-- DATA FOR PROCESSING follows --

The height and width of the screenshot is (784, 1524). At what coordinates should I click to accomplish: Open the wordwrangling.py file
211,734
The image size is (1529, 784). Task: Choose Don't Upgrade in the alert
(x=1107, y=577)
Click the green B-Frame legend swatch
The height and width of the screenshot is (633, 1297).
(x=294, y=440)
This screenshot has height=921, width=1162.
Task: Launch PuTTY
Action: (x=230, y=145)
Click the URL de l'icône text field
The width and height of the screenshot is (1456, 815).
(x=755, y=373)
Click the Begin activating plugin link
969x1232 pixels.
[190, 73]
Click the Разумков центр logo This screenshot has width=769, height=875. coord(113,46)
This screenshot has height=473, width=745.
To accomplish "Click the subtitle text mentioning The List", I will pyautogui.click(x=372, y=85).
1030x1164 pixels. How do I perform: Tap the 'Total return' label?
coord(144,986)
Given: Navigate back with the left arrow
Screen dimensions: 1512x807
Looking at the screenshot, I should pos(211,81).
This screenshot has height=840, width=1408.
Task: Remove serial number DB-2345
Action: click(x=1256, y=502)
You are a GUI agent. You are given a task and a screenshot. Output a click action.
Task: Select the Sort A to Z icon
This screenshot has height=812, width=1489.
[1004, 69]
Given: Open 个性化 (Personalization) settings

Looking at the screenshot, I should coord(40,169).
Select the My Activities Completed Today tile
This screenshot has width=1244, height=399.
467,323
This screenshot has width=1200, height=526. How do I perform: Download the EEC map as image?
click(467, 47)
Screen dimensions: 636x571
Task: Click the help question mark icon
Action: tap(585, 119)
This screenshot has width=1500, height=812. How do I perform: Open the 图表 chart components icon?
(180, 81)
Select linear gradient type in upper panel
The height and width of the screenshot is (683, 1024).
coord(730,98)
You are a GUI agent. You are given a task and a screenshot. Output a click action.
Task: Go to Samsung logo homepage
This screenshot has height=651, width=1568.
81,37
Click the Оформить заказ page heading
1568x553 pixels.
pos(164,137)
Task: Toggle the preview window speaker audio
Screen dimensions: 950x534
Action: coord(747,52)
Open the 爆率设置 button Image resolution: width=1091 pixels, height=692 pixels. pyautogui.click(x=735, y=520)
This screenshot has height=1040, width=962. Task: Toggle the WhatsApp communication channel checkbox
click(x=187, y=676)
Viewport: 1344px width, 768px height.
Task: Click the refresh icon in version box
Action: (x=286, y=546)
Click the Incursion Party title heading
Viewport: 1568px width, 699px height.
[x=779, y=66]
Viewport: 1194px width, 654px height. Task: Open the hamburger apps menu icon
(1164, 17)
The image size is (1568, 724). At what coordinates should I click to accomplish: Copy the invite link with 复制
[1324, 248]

-- DATA FOR PROCESSING concluded --

Each line from the one containing "This screenshot has width=1500, height=812." to the last line above must be returned exactly, and no line outside that range.

This screenshot has width=1500, height=812. How do I perform: Open the 图表 chart components icon?
(180, 81)
Select linear gradient type in upper panel
The height and width of the screenshot is (683, 1024).
coord(730,98)
You are a GUI agent. You are given a task and a screenshot. Output a click action.
Task: Go to Samsung logo homepage
This screenshot has height=651, width=1568.
81,37
Click the Оформить заказ page heading
1568x553 pixels.
pos(164,137)
Task: Toggle the preview window speaker audio
Screen dimensions: 950x534
Action: coord(747,52)
Open the 爆率设置 button Image resolution: width=1091 pixels, height=692 pixels. pyautogui.click(x=735, y=520)
This screenshot has height=1040, width=962. Task: Toggle the WhatsApp communication channel checkbox
click(x=187, y=676)
Viewport: 1344px width, 768px height.
Task: Click the refresh icon in version box
Action: (x=286, y=546)
Click the Incursion Party title heading
Viewport: 1568px width, 699px height.
[x=779, y=66]
Viewport: 1194px width, 654px height. Task: Open the hamburger apps menu icon
(1164, 17)
The image size is (1568, 724). At what coordinates should I click to accomplish: Copy the invite link with 复制
[1324, 248]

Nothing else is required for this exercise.